The Gothic atmosphere was stunning—slowly unfurling, full of whispers and shadowed corners. The pacing felt intentional, letting tension simmer rather than explode. I love that the story respected its time period (1920s-1930s Colombia) while still speaking to modern readers. The themes of colonial legacy, Catholic repression, and women navigating power all felt grounded and authentic.

Antonia, the main character, resonated deeply with me. Some reviewers called her passive, but I saw her as a woman shaped by her era—reflective of a world and a faith still wrestling with equality and voice. As someone raised in a culture deeply entwined with Catholicism and patriarchy, that rang true. Her acknowledgment of her mother’s flawed “protection” and the book’s reckoning with white-savior ideology gave the story real weight.

What Didn’t Fully Click

There were two small things that pulled me out of the reading experience:

  • Name inconsistency — Antonia shifted between calling her parents by first names and by “Mama” or “Papa.” It confused me more than once and disrupted the rhythm of her narration.
  • A touch of modern language — The phrase “mental health” felt slightly anachronistic for the 1930s setting, though it didn’t ruin immersion.

And while I personally wanted a stronger crescendo near the end, I can appreciate the restraint. The ending matches the book’s deliberate pacing—quiet, reflective, and emotionally grounded.

The Reader Divide

Before finishing the book, I peeked at Goodreads reviews (curiosity got me), and the reception reminded me of what I’ve seen for The Ordinary Bruja: very polarized. You either love it or it doesn’t click. That’s the hallmark of art that dares to sit in discomfort. Bochica isn’t trying to please everyone—it’s trying to tell the truth in its own cadence.

It’s also a great reminder that reviews are subjective. I always check a reviewer’s history before deciding how much weight to give their opinion. Some readers docked stars for things that didn’t bother me at all, like tone or historical realism. For me, Bochica’s blend of realism and myth was exactly right.

Final Thoughts

Bochica is a haunting, beautifully written story for readers who crave slow-burn Gothic horror, historical depth, and emotional complexity. If you loved the tone and themes of Mexican Gothic but want something that feels more spiritually grounded in Latin American mythology, you’ll adore this one.

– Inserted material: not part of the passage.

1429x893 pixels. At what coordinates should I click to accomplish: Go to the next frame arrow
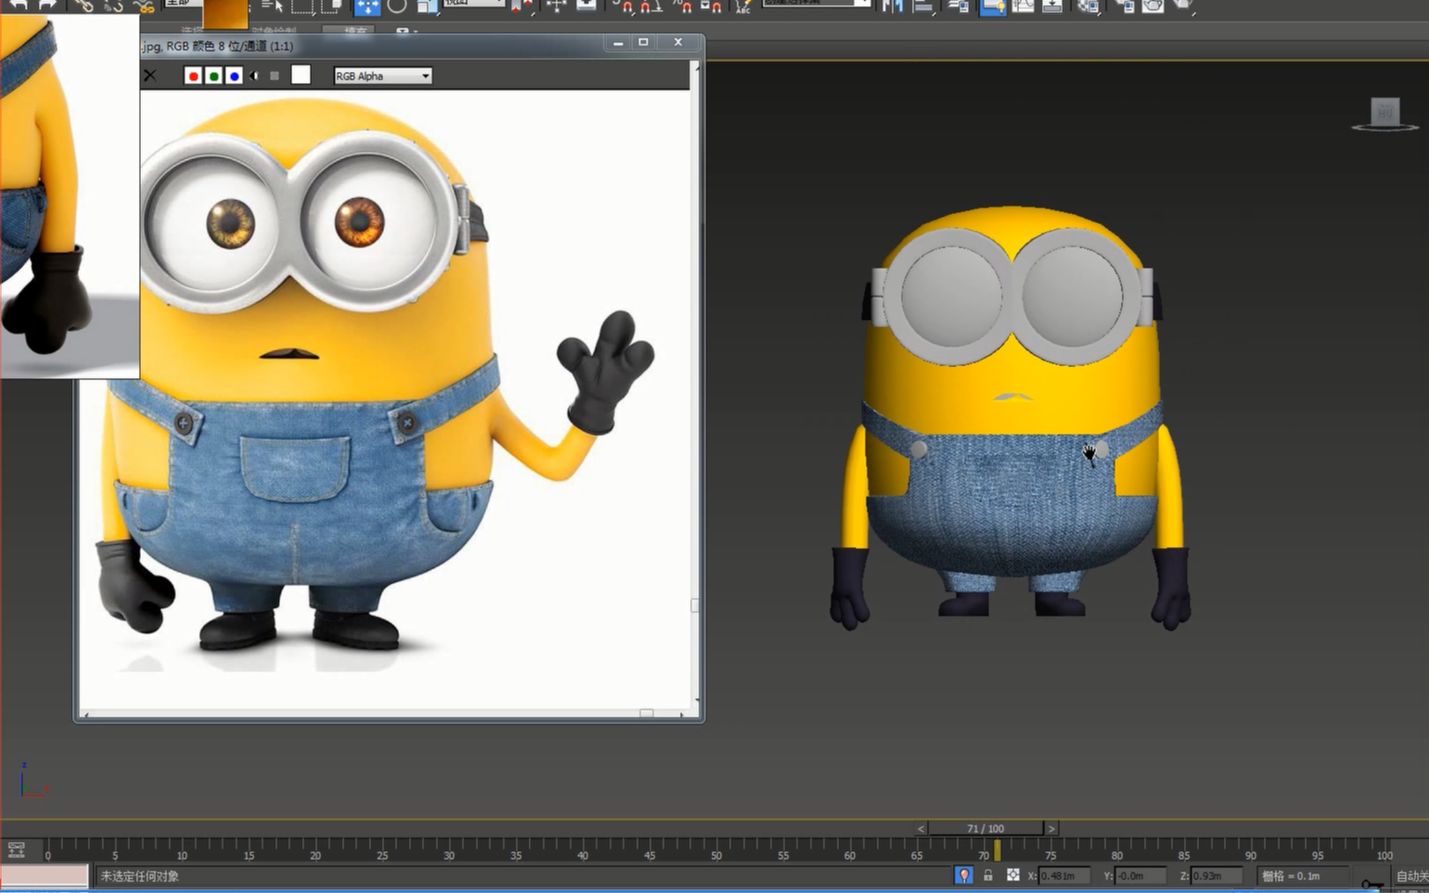click(x=1051, y=828)
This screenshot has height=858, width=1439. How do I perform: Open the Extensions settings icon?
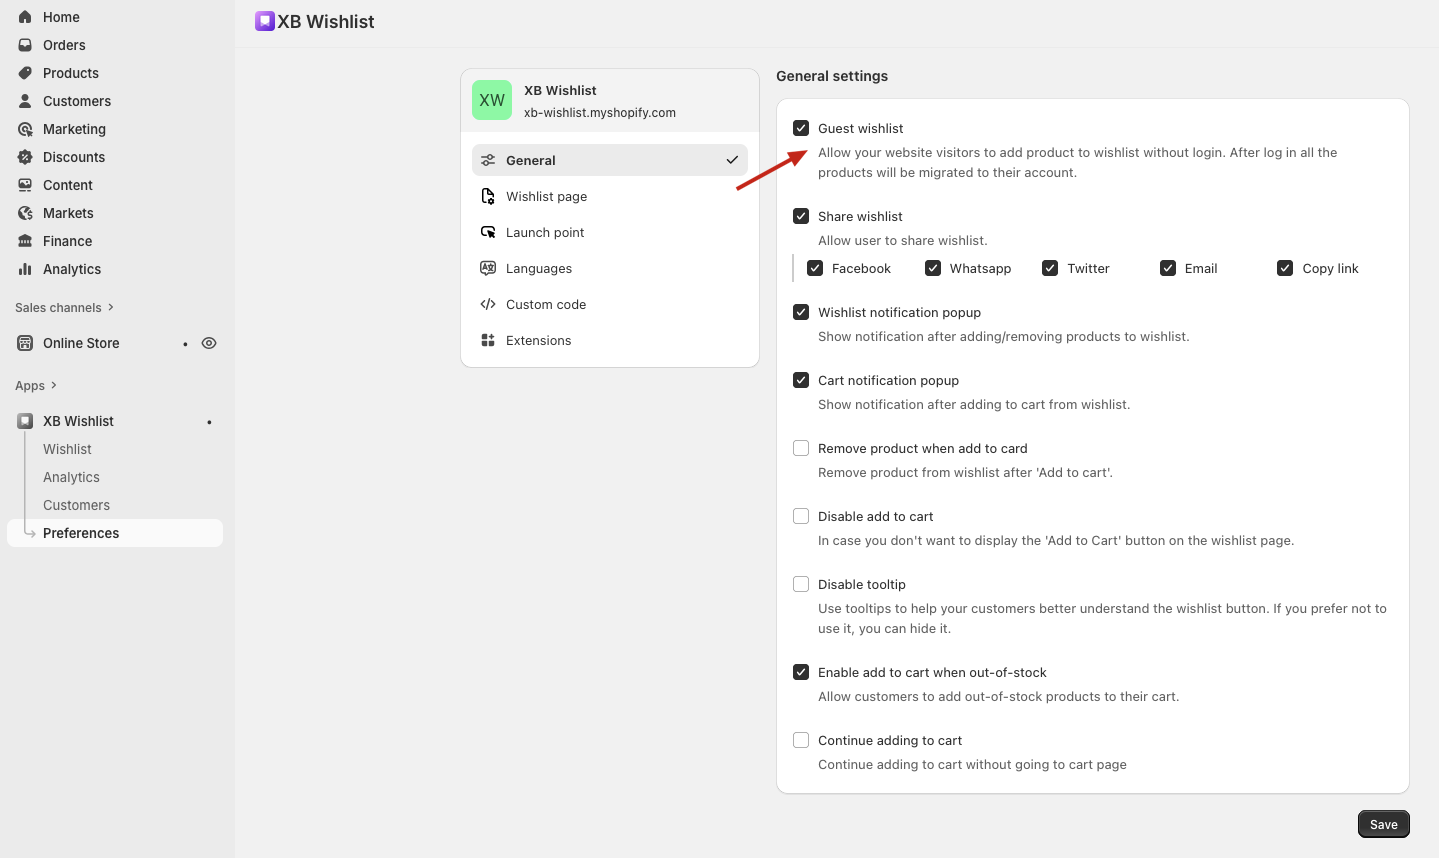[x=487, y=340]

4 stars — A deeply atmospheric, thought-provoking read that lingers long after the last page.

And if you find yourself craving a modern-day cousin to Bochica, with the same echoes of ancestral guilt and feminine power but set in contemporary Ohio—then pick up The Ordinary Bruja this November 1. Trust me, these two books are from the same spiritual lineage, and reading them together will make the magic even richer.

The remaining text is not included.